**Reading passage**
## START

The team at Four Twenty Seven, led by Dr. Yoon Kim, has been commissioned to develop an industry-specific primer focused on the Shipping Sector that will help key players understand actionable ways to improve their resilience to climate change.

The shipping of material goods is critical to industries and livelihoods around the world. With stakeholders including shipping companies, terminal operators, and ports, this sector is exposed to extreme shocks or stresses in every country and disruptions have a direct impact on the safety and well-being of millions of people.

In developing this practical, industry specific primer, Four Twenty Seven and the Resilience Shift will identify 1) current best practices by leading organisations that embed resilience into their decision-making, 2) incentives that are available for driving resilience, but are not capitalised upon, and 3) approaches to scale and augment the menu of incentives over time.

Ultimately, the vision of the Resilience Shift is a more resilient world which understands the interconnected nature of modern life and the services on which we all depend.

The Resilience Shift believes that greater resilience across the shipping sector is an achievable goal and that knowledge sharing around key incentives and levers can shift major stakeholders towards adopting more resilient practices and technologies.

The Resilience Shift will be supporting the team at Four Twenty Seven in this effort and will be sharing their findings by publishing a resilience primer in 2019.

Other grantees announced today include Wood, TRL, and Resilient Organizations.

The initial expression of interest closed at the end of August 2018, but the Resilience Shift anticipates continuing this work into 2019. They will welcome future submissions from interested grantees at any time.

## END

**Dataset excerpt**
## START

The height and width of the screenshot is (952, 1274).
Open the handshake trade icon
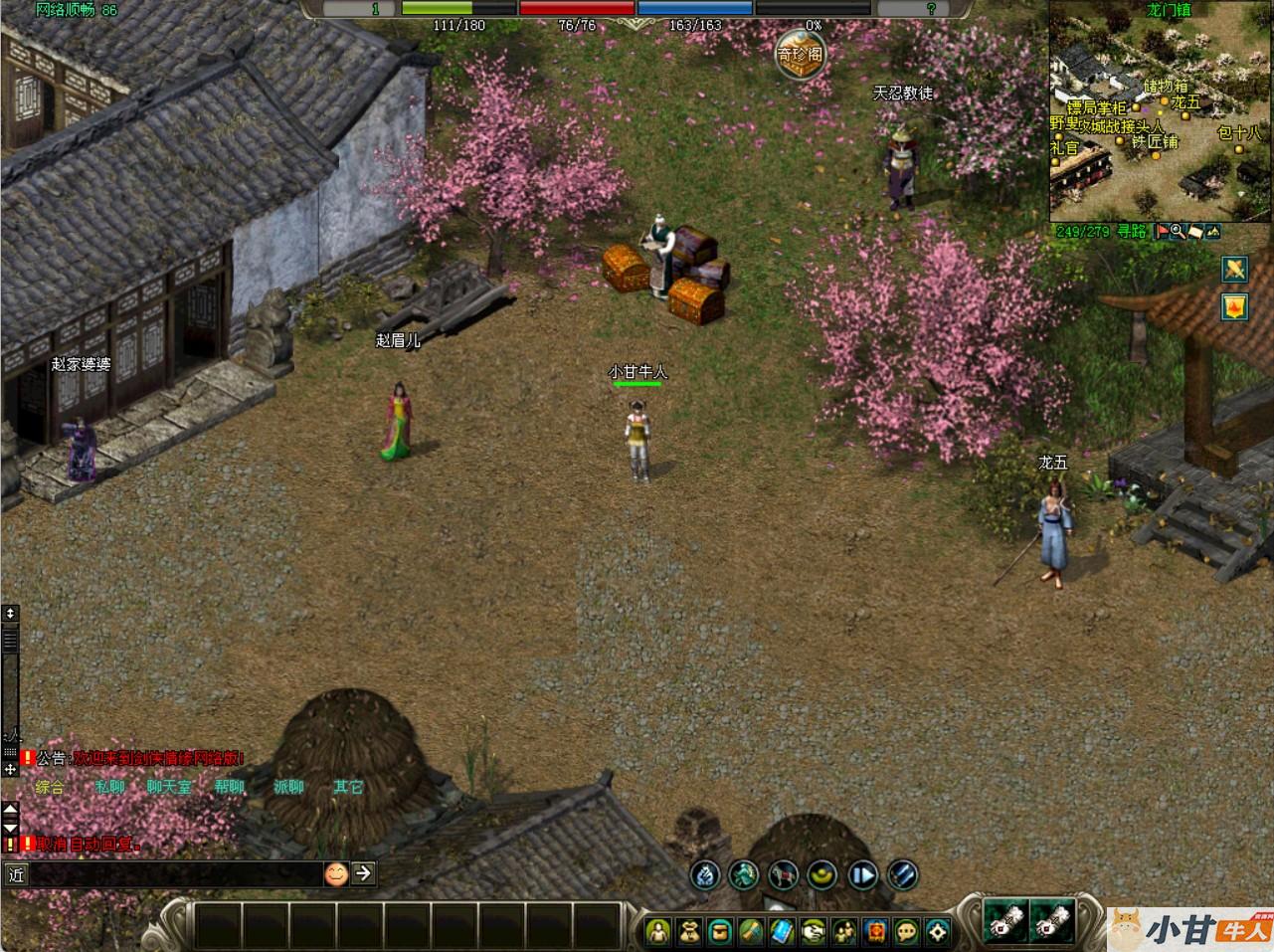814,932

## END

**Task statement**
Carry on the announcement about the shipping-sector resilience primer, starting after its last sentence. The data can be left aside.

**Expected output**
Yoon Kim, Director of Advisory Services, Four Twenty Seven, said:

“The Shipping Sector plays a critical role in connecting global economies and shipping companies face complex exposure to climate impacts based on both their commodities and countries of business. Leaders in the sector have the opportunity to build their own resilience and mitigate their losses while supporting resilient economies around the world.”

Ibrahim Almufti, Project Leader, Resilience Shift, said:

“Our aim is to shift the needle on resilience practice so that all organisations embed it into their decision-making. To achieve this, we must clearly articulate the value that resilience can bring.”

Jo da Silva, Acting Programme Director, Resilience Shift, said:

“We are engaging directly with industry stakeholders and with those responsible for incentivizing resilience for critical infrastructure. The Resilience Shift is a global initiative, we want to develop a common understanding across infrastructure systems globally, and our new grantees are diverse both geographically and in their target sector.”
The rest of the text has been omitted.